* _Your objective_
Return the lines of the listing below exactly as they appear, from the line holding "Given: Open the X (Twitter) social link" through the end of the listing, inclusive.

* _Data shown_
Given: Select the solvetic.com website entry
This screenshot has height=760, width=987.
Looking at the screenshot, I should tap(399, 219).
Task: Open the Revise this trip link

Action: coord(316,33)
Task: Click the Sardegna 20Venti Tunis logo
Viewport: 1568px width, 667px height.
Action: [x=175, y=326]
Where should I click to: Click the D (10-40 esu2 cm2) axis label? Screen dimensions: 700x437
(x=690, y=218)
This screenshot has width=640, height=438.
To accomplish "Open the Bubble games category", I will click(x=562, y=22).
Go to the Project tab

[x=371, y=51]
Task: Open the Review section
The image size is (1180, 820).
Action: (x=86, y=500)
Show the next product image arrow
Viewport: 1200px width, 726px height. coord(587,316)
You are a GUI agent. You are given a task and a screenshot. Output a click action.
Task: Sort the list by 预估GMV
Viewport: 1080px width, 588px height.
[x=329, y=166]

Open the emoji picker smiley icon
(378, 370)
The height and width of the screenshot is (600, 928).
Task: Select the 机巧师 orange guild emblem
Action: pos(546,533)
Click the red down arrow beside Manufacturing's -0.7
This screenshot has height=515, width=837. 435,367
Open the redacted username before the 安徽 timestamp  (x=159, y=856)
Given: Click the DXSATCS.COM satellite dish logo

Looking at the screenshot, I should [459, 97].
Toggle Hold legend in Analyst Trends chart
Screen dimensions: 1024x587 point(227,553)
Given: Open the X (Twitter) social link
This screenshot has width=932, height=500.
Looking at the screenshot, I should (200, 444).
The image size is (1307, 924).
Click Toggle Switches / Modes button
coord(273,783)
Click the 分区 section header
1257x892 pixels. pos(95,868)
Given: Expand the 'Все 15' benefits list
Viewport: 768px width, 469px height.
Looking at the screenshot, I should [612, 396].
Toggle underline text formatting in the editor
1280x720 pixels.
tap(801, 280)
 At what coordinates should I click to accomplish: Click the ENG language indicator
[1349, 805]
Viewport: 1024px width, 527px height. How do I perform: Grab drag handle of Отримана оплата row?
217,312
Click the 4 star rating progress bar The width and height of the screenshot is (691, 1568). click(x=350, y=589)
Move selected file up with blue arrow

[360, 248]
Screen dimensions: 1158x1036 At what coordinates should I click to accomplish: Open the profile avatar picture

* _Response to this task_
Given: Open the X (Twitter) social link
This screenshot has width=932, height=500.
Looking at the screenshot, I should (200, 444).
The image size is (1307, 924).
Click Toggle Switches / Modes button
coord(273,783)
Click the 分区 section header
1257x892 pixels. pos(95,868)
Given: Expand the 'Все 15' benefits list
Viewport: 768px width, 469px height.
Looking at the screenshot, I should [612, 396].
Toggle underline text formatting in the editor
1280x720 pixels.
tap(801, 280)
 At what coordinates should I click to accomplish: Click the ENG language indicator
[1349, 805]
Viewport: 1024px width, 527px height. How do I perform: Grab drag handle of Отримана оплата row?
217,312
Click the 4 star rating progress bar The width and height of the screenshot is (691, 1568). click(x=350, y=589)
Move selected file up with blue arrow

[360, 248]
Screen dimensions: 1158x1036 At what coordinates should I click to accomplish: Open the profile avatar picture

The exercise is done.